Each of the foam squares is about 2 ft long.
I knit the 6 rows in hold, then one row, then put the beads on the 3 tucked stitches, then knit the second plain row.  This centered the bead over the tucks.  At first, I knit the two plain rows and put the bed on, which made it sit on the really long stitch that forms the open back-to-back triangles.  That was nice too, but it was more obvious.  Either way is fine.  I didn't know how many beads I had, or how many rows this would take, so I just did the first 6 or so repeats, then knitted until I seemed to be low on yarn.
Then I started the beading again.  As it was, I probably had enough beads to do the whole thing!  Next time, I might divide the beads equally before starting.  I also didn't want to have happen what happened with the purple one--started beading the second end and realized I still had lots of yarn left.  I didn't want to run out of yarn before doing the same number of beaded rows either.  This time though, the beads are really subtle, so I said "oh well, one end has more beads than the other" rather than rip it back and re-knit some without the beads.  It's such a fast knit though that I really should have knit the whole yarn (doing the second end beadless), then rip back to match the number of beaded rows I had at the start, and re-knit them with the beads.

I opted to block it so the sides formed scallops.  The blocking wires really helped with this!  In fact, I don't think it would have looked right if it had been blocked with straight sides, unless you did more plain stitches on the edges.

I really like this yarn.  It's light and airy and the colours were very saturated, with just a little bit of difference in shade between the fibers of the two plies.

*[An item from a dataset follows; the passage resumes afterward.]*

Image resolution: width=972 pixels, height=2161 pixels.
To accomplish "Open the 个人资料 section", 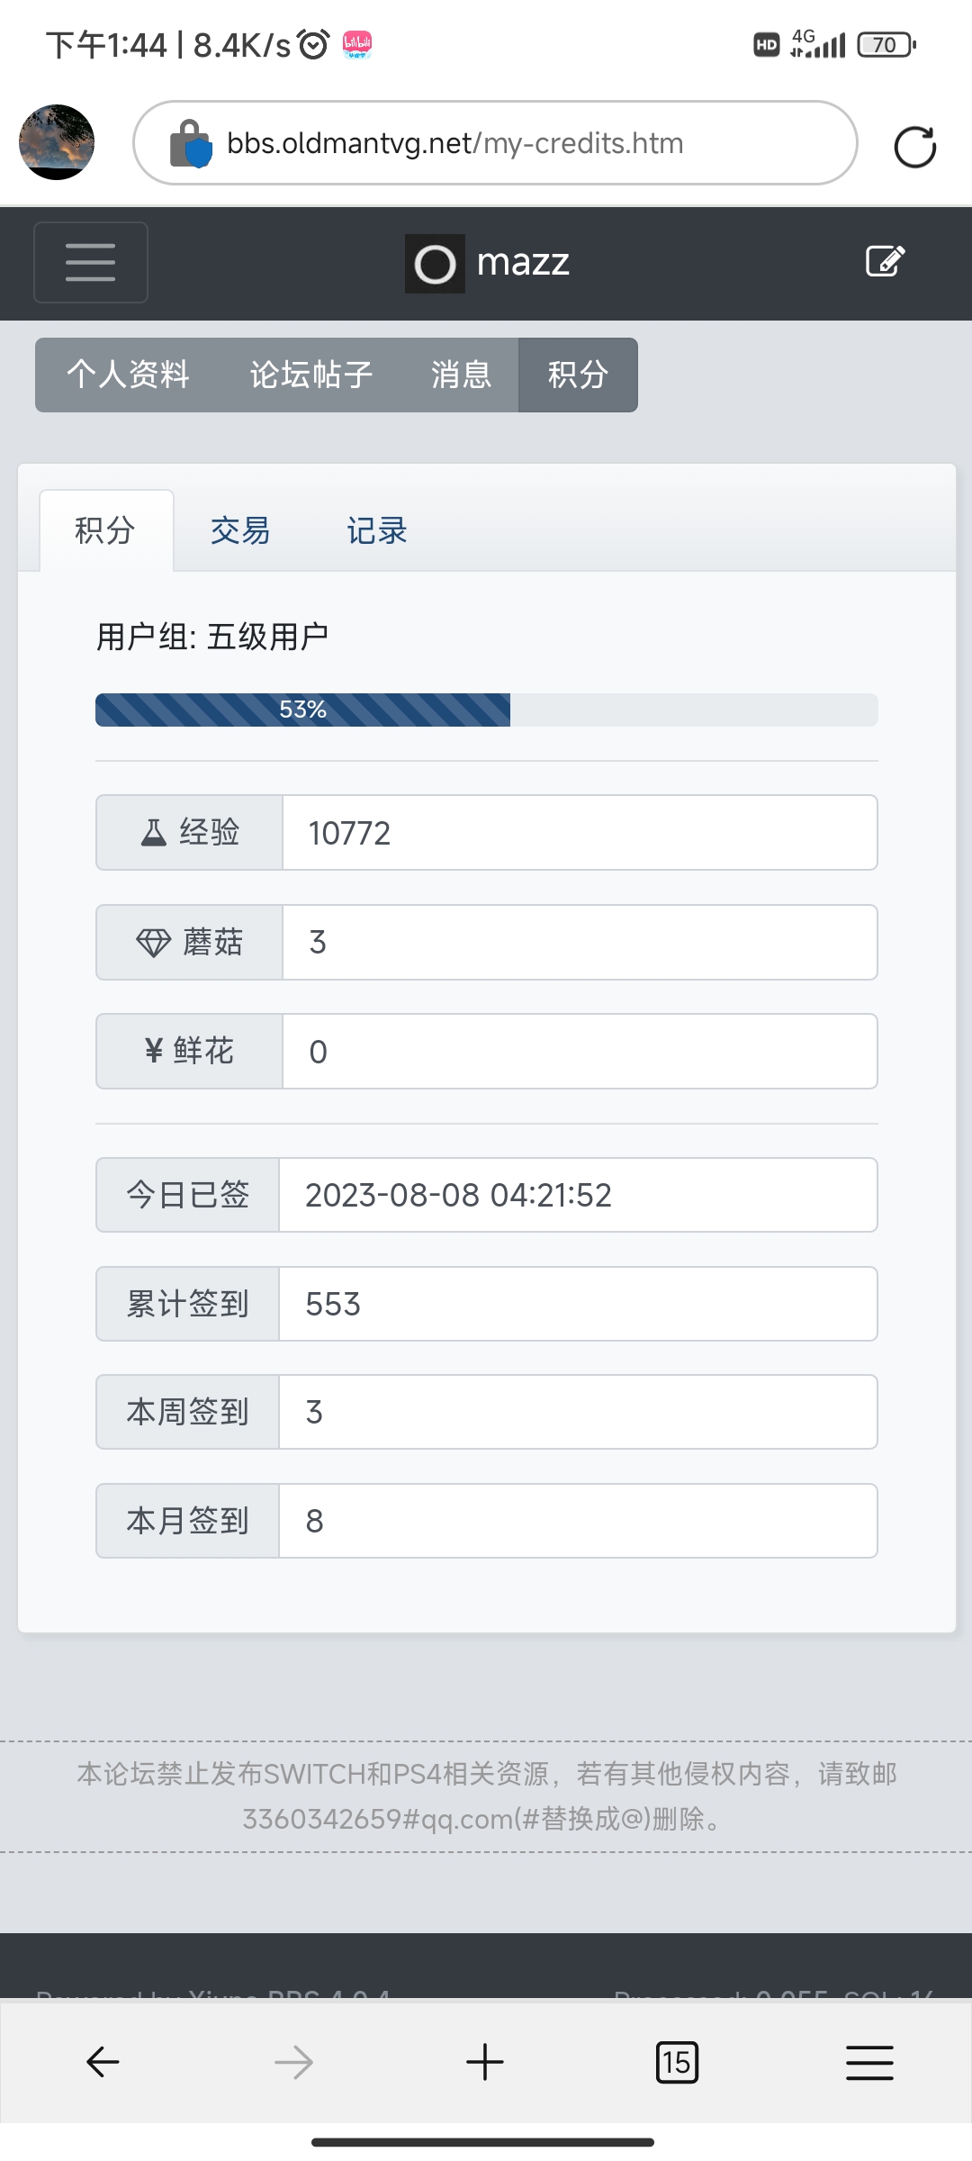I will point(128,375).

I've tried many times to upload the picture of the scarf in my bleeding heart plant, but it won't load.  My SIL says bleeding hearts are one of her favourite  flowers and they grow wild and crazy in Alberta where she used to live.  The yarn is the exact colour.  I had a hard time giving this one away, but not as hard of time as what she's going through :)

Yarn In:  12 574gr
Yarn Out:  10 664+ 50gr = 10 714gr
Balance:  1860 gr more In than Out
Costs:  $287.71/164 days = $1.75/day

2 comments:

AfKaP said...

Wow, Tracy - this is beautiful! I'm impressed with how you are doing beading on the knitting machine too! I wonder (as a non-machne knitter) could this pattern be knitted without a machine. I looked at the pattern, but of course I have no idea what it means, since i am not machine-knit saavy! How many row repeats is it? I think it is quite lovely!
(Naphta)

TracyKM said...

Thanks Naphta!
The one thing a machine can do that handknitting can't, is leave a needle out of work. This creates a gap between stitches, that depending on the gauge of the knitting (and how it's blocked), will either show as a column of ladders, or will loosen the stitches around it. You can try to replicate this in HK by doing a yarn over on each row, but dropping it instead of knitting it. You can also knit the stitch, but at the end, before casting off, drop it and ladder it down.
The other issue is the tuck stitch. If you were to just slip the stitch with the yarn at the wrong (purl) side, it might not have enough slack. If you're careful about that, you should be able to then pick up the floats and knit them with the stitch on the designated row. It's worth doing a little swatch :)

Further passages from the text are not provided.